**WORK TO COMPLETE**
Using the records below, write out again exactly the lines that begin at the line containing "Task: Enable the Mirroring checkbox" and end at the line containing "The width and height of the screenshot is (1164, 1060).", and no other lines.

**MATERIAL FOR THIS EXERCISE**
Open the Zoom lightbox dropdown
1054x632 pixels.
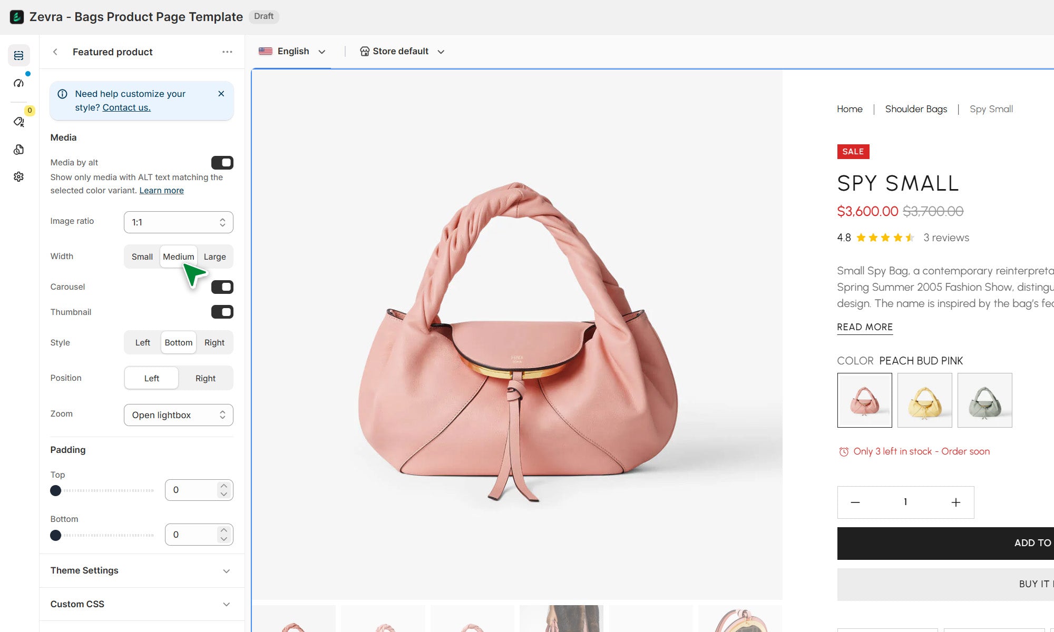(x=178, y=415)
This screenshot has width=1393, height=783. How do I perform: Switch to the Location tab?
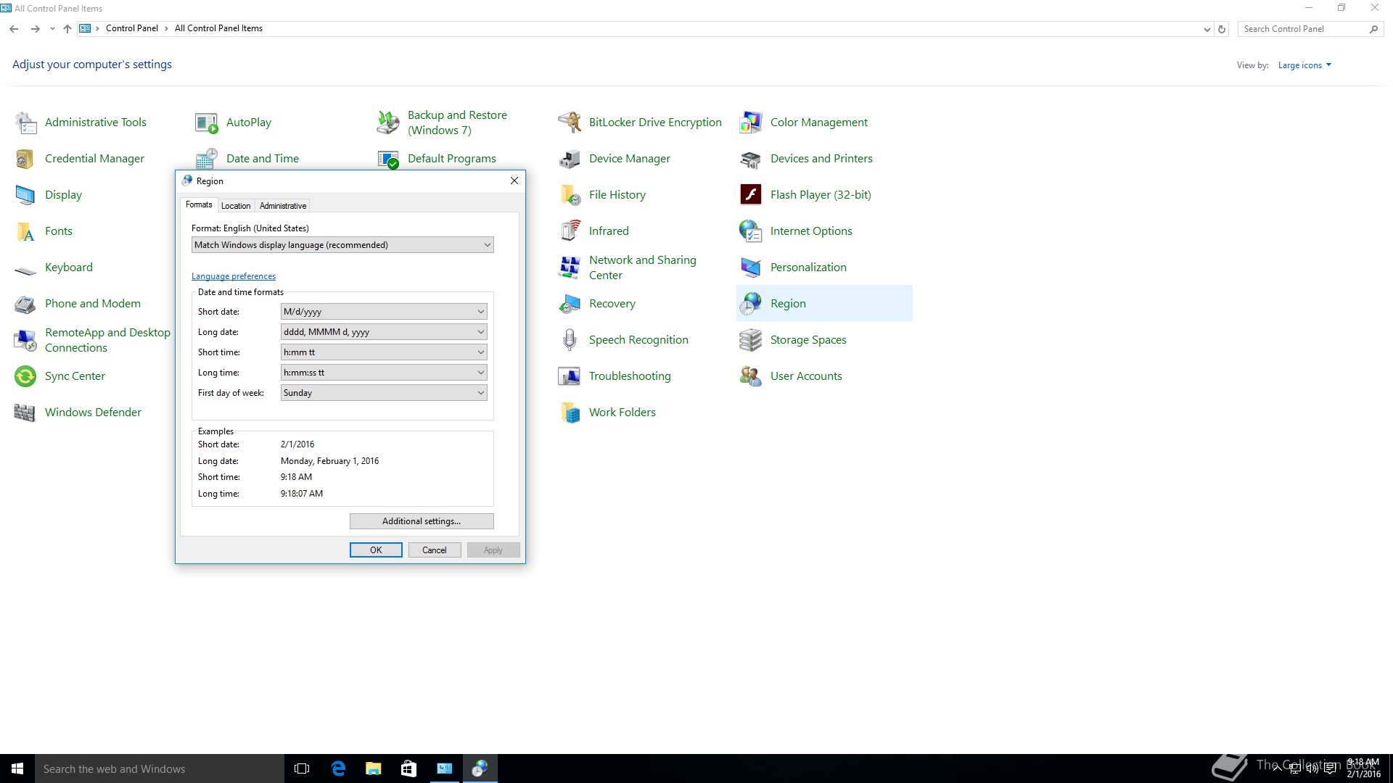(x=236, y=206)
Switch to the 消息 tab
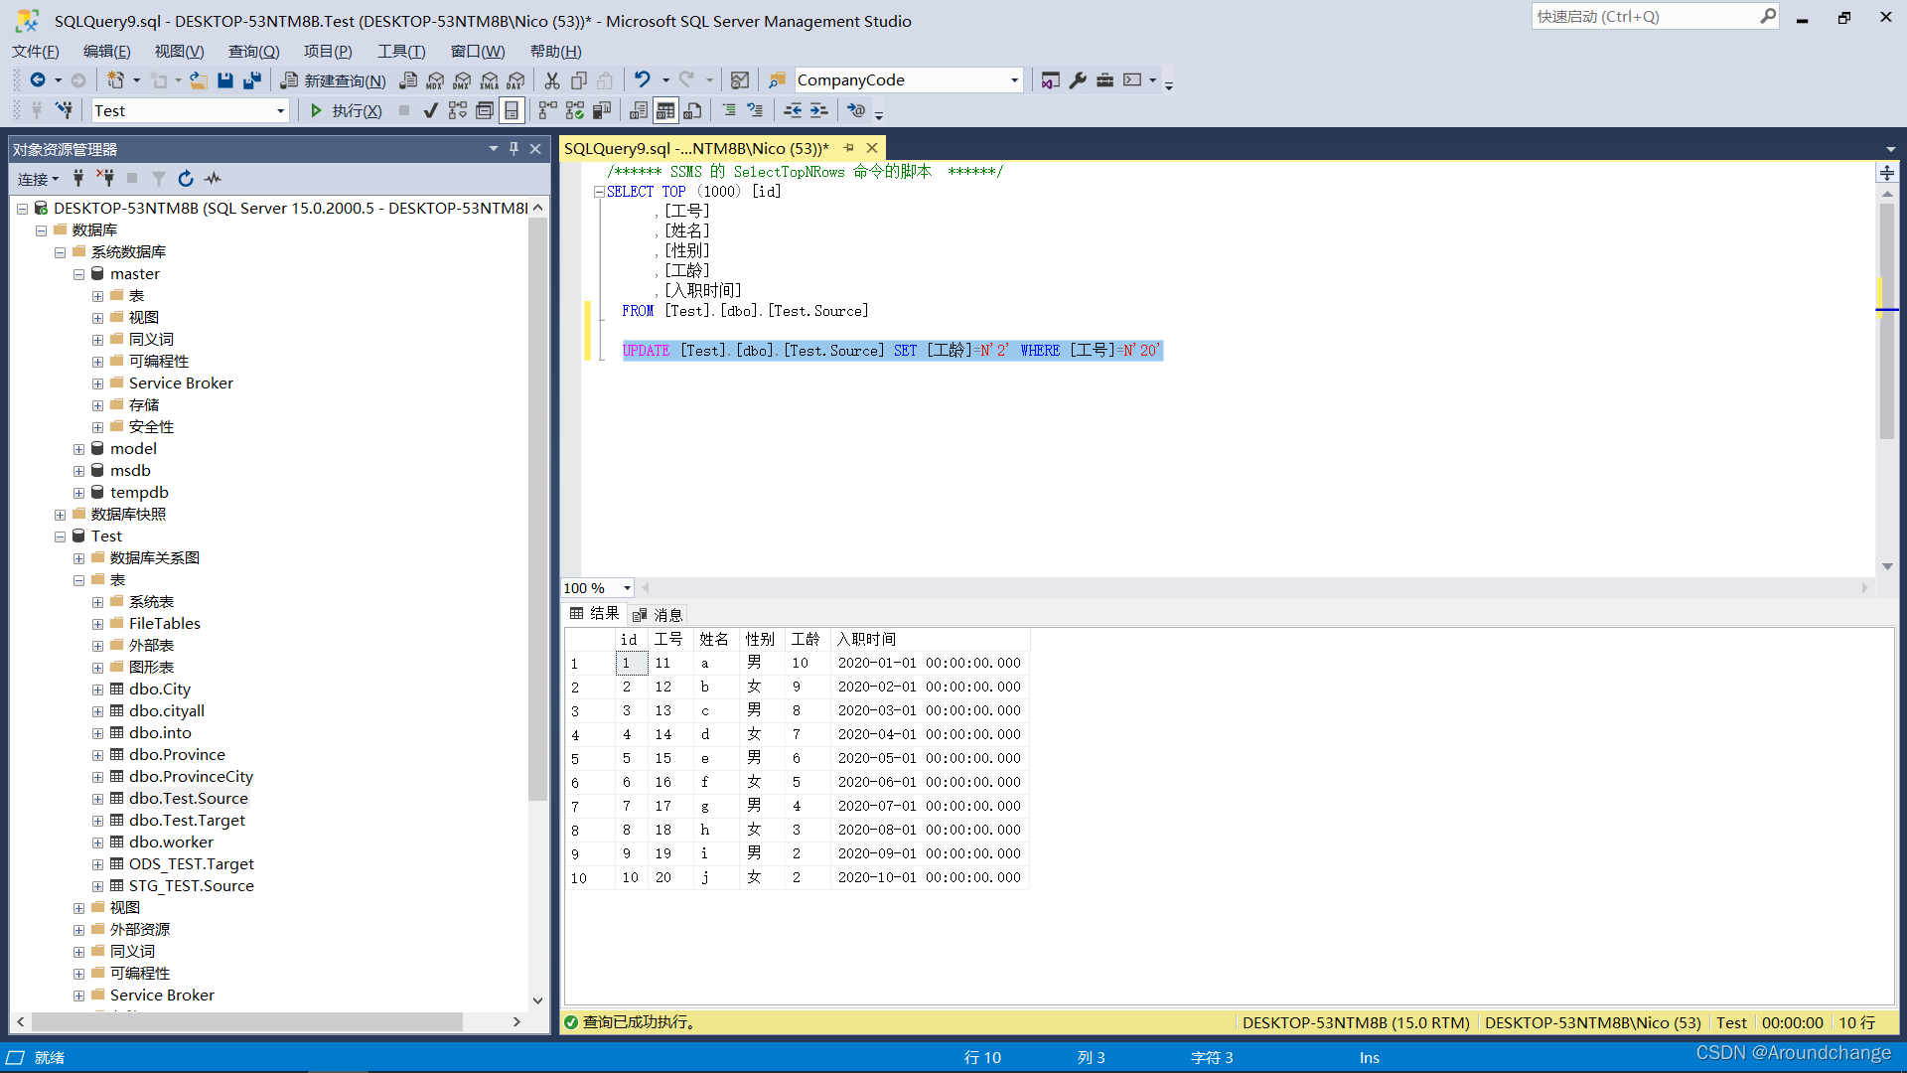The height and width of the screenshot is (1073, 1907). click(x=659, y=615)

--

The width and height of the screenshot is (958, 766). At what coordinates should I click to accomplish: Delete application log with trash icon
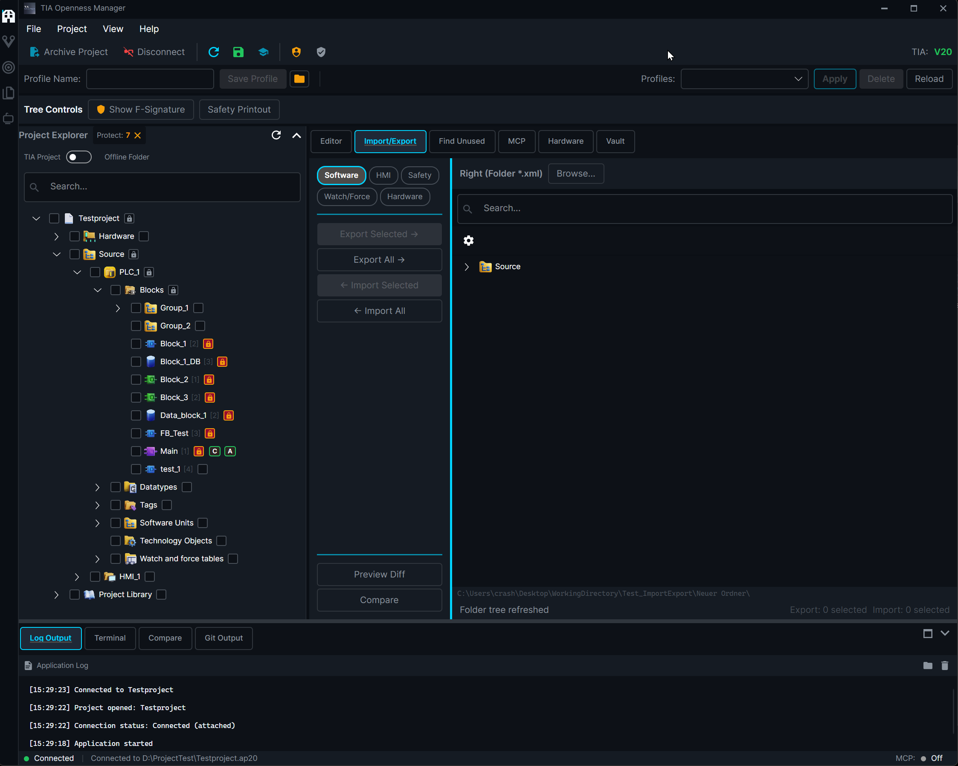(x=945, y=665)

---

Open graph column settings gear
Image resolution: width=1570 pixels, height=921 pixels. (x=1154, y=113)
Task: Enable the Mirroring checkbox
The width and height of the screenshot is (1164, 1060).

**SOLUTION TO THE PROBLEM**
Task: Enable the Mirroring checkbox
The width and height of the screenshot is (1164, 1060).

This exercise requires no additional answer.